- **TASK TO CARRY OUT**: Reproduce each of the records below word for word, leaving out the pictures.
┌──
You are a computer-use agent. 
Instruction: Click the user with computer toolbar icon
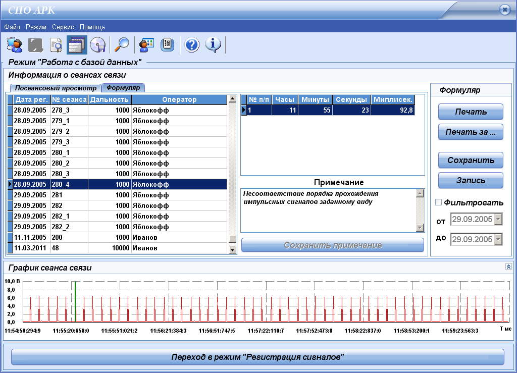point(14,45)
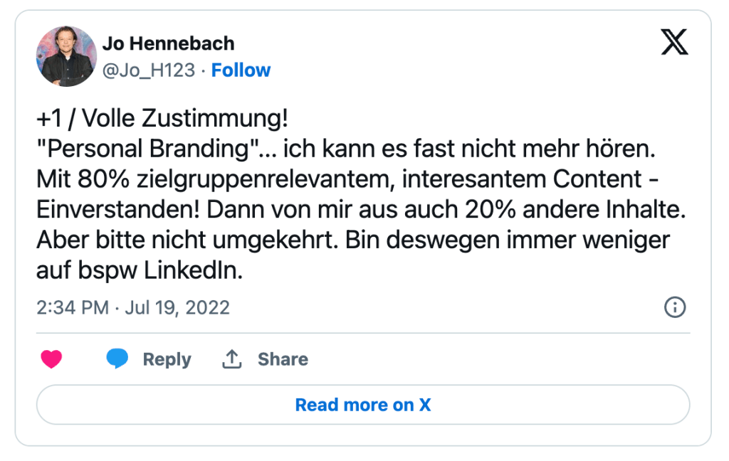Click the Share text label
The width and height of the screenshot is (729, 461).
pos(283,359)

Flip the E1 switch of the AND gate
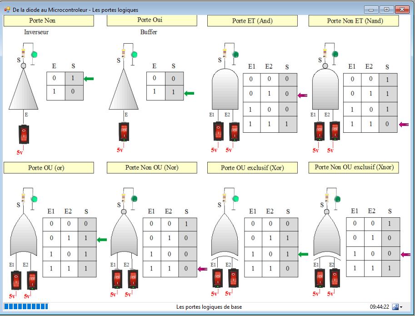click(x=219, y=131)
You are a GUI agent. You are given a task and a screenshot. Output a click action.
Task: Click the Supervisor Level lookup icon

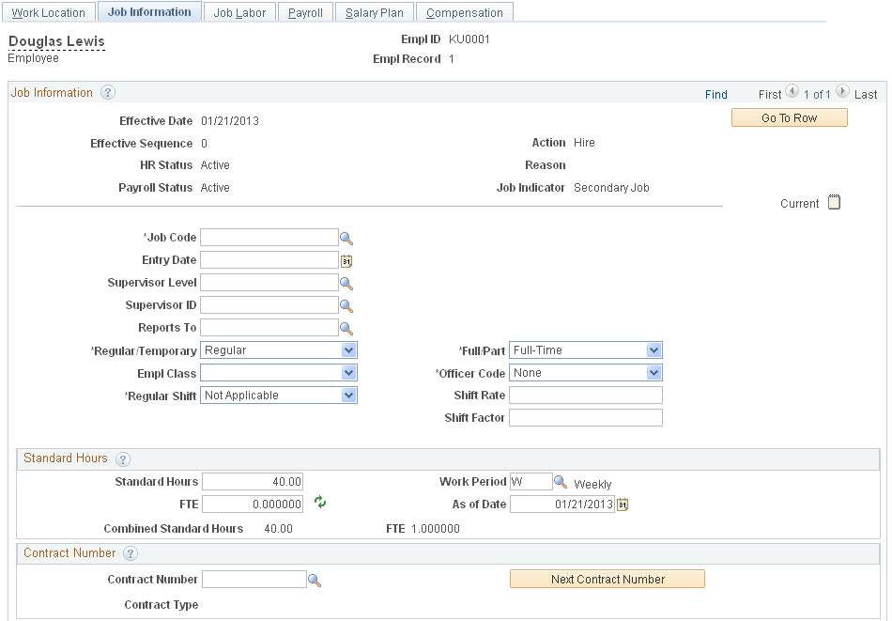(346, 284)
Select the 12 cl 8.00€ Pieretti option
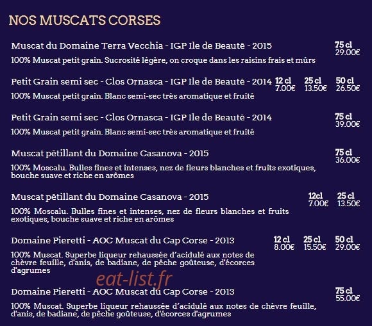This screenshot has width=372, height=326. [x=284, y=243]
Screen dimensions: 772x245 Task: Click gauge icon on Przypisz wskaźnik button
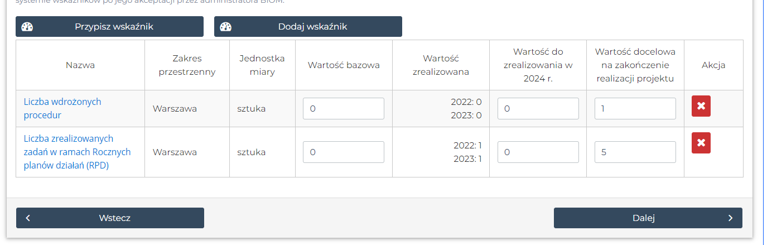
└──
- **THE RESULT**:
You are a computer-use agent. 
Instruction: Click the user with computer toolbar icon
point(14,45)
Click the Share text label
The width and height of the screenshot is (729, 461).
pos(283,359)

Flip the E1 switch of the AND gate
click(x=219, y=131)
You are a GUI agent. You are given a task and a screenshot. Output a click action.
Task: Click the Supervisor Level lookup icon

(346, 284)
Select the 12 cl 8.00€ Pieretti option
This screenshot has width=372, height=326. [x=284, y=243]
Screen dimensions: 772x245 Task: Click gauge icon on Przypisz wskaźnik button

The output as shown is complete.